Wiekowy drzewostan otoczenia domu  uzupełniło 130 sadzonek, rozmaitych gatunków, w tym  zwykłe i wyszukane iglaki i wszechobecne pnące bluszcze.

A cóż to za obieżyświat? Tak ktoś kiedyś zgadnął Jędrka, który mimo pewnych kłopotów z poruszaniem się nie daje za wygraną jako wytrawny rowerzysta . Ot niedawno był na przejażdżce w Koniecznej. Przejechał , najczęściej samotnie, całe Beskidy. „Robi” 5-6 tysięcy kilometrów rocznie.

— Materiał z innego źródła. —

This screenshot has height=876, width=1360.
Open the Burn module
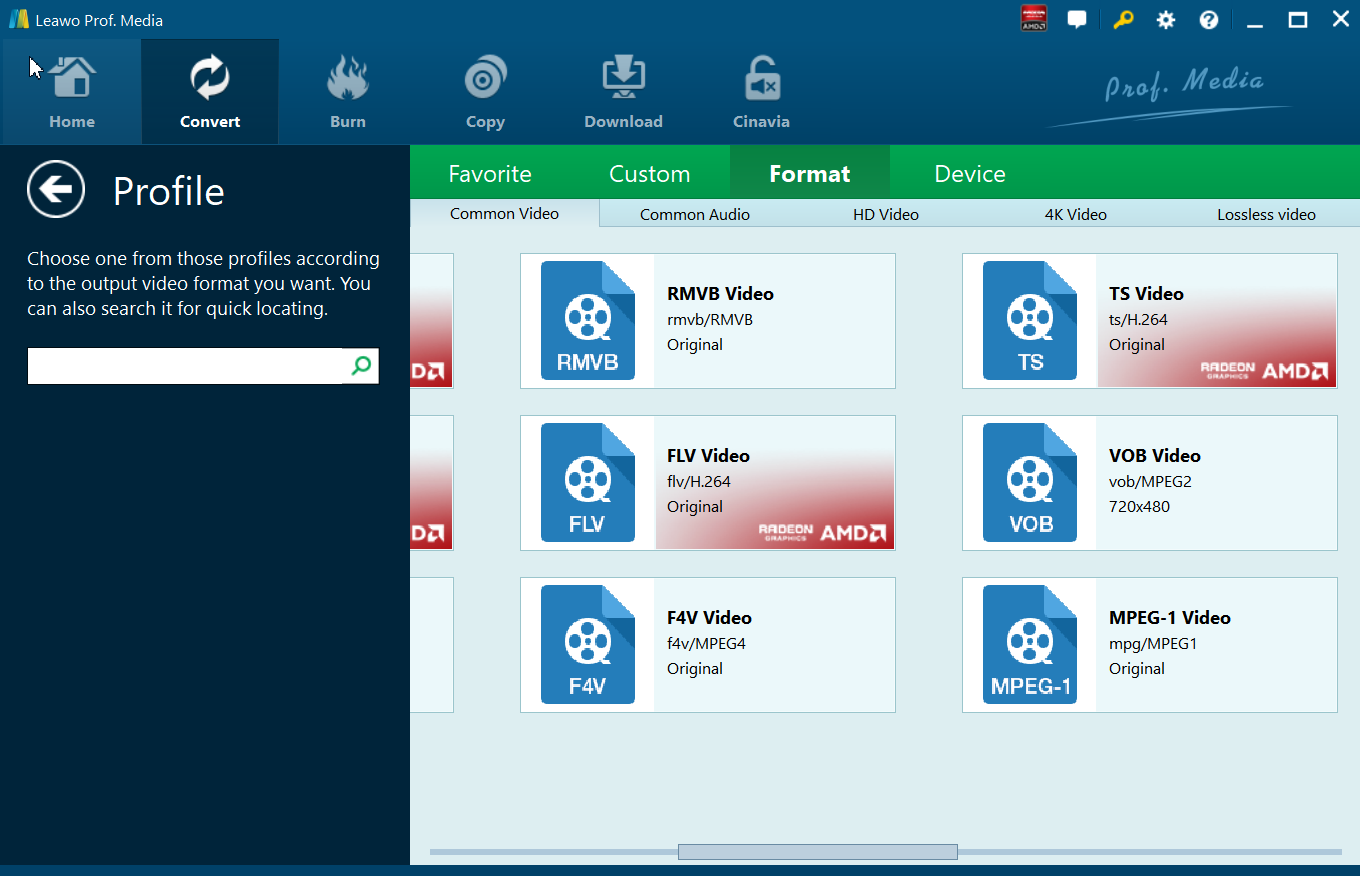[348, 93]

Niespełna miesiąc po wizycie w jego skansenie  znów spotkaliśmy się  w JDK, tym razem na wernisażu Jego prac. Odnajduję tu, w 4 porach roku, konglomerat wrażliwości Andrzeja Garbca, odzwierciedlenie różnorodności spojrzeń na przyrodę, profesjonalny warsztat pracy, pasję, estetykę,  a wyróżnia  tę galerię Jego  prac wrażliwość na piękno przyrody   i oryginalność prac.

Co zapamiętam z tej wystawy? Pejzaże znad Buga, Drohiczyna, Biecza, Stuposiany ,Mazur, Kresów, wyraziste portrety,  słoneczniki, konie. W odrębnym punkcie widzenia mam przed oczami 8 upadłych aniołów i martwą naturę namalowaną z  zachowaniem wysokich standardów jej tworzenia.


Jędrek, prześmiewca, machając mi przyjaźnie na pożegnanie zza przedniej szyby swojego „VW” jakby chciał dodać:

„Lubię spać do południa kocham byczyć się za trzech

To nieprawda że w człowieku robotnicza płynie krew”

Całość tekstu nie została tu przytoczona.